Not this time. Democratic presidential hopeful, former Vice President Joe Biden said last week: “The Trump administration’s failure on testing is colossal, and it’s a failure of planning, leadership and execution.”
He might as well have said, “It is President Trump’s fault that someone in the Wuhan province of China ate a live beating heart from a bat, got infected with COVID-19, and then coughed and spread this deadly virus that is going to wipeout the human species!”
Princeton professor Eddie Glaude gleefully opined on MSNBC: “This may be Donald Trump’s Katrina.” He might as well have added, “Just like we liberals blamed Bush 43 for a problem that was equally the fault of state and corrupt local government on top of the fact that New Orleans is below sea level and should be moved 100 miles inland to avoid any future devastation and loss of life.”
Ethics and Public Policy #NeverTrumper Peter Wehner boldly declared in The Atlantic March 13 edition, “The Trump presidency Is over” because of COVID-19. He has said the same thing after every incident in the Trump era since election night 2016.

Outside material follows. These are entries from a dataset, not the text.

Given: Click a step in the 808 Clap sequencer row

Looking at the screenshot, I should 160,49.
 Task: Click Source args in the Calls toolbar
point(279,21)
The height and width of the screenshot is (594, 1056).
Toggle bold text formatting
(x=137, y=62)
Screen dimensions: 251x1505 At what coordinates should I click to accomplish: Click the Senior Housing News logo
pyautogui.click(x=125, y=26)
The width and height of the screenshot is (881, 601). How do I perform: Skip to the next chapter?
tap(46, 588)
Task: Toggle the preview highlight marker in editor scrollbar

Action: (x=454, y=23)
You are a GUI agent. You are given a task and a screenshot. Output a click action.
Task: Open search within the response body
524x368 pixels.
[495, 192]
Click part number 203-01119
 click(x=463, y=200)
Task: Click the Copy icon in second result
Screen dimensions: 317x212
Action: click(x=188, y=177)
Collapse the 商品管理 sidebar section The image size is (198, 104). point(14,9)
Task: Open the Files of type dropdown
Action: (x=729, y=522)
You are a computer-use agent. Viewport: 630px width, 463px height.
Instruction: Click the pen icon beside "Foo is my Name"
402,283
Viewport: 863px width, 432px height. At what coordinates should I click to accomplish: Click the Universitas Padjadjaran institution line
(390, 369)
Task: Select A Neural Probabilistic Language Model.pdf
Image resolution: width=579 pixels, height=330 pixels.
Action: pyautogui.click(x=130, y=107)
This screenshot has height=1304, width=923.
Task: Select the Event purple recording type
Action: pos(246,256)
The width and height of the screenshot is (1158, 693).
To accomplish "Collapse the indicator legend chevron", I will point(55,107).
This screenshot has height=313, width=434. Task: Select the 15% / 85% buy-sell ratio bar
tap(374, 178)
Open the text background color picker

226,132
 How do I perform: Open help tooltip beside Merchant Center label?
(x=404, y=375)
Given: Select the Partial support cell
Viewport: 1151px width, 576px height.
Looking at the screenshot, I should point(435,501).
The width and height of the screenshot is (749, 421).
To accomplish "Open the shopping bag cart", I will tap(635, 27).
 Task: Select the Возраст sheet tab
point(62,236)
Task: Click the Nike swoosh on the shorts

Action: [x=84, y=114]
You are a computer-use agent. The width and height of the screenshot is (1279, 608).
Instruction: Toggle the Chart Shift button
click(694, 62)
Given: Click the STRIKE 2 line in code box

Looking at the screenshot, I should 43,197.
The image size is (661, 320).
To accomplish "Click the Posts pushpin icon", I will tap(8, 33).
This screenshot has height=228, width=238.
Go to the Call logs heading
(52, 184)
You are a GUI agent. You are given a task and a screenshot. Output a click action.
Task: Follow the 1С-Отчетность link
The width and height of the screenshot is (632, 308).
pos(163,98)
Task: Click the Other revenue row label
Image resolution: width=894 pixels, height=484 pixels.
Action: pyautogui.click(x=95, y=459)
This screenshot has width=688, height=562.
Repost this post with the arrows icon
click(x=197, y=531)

The “swine flu” epidemic hit the United States during the first year of the Obama-Biden Administration in 2009. According to the CDC, 60.8 million Americans contracted the H1N1 virus; 273,304 went to the hospital. 12,469 people died. It wasn’t until six months later, in October, 2009, that a vaccine was approved and distributed for use.
No one can remember one single school, one college basketball game or one church service being closed due to swine flu.
No one in the media asserted that the swine flu meant “The end of the Obama Administration” or that he was an incompetent insensitive idiot because it was solely his fault that 60 million citizens contracted the swine flu.
Medical technology has improved but is essentially the same; news dissemination is more focused in social media but essentially is the same; and Dr. Fauci is still working at NIH.
Donald Trump is in the White House and Barack Obama and Joe Biden are not. That is about the only major difference from 2009 but that can’t explain the 180-degree difference in coverage or panic, can it?
Perhaps the Trump Administration and government in general learned from the swine flu pandemic that the best thing to do is to shut everything down until the virus passes and a vaccine can be developed. If that is the case, then we should have a lot to be thankful for later this year.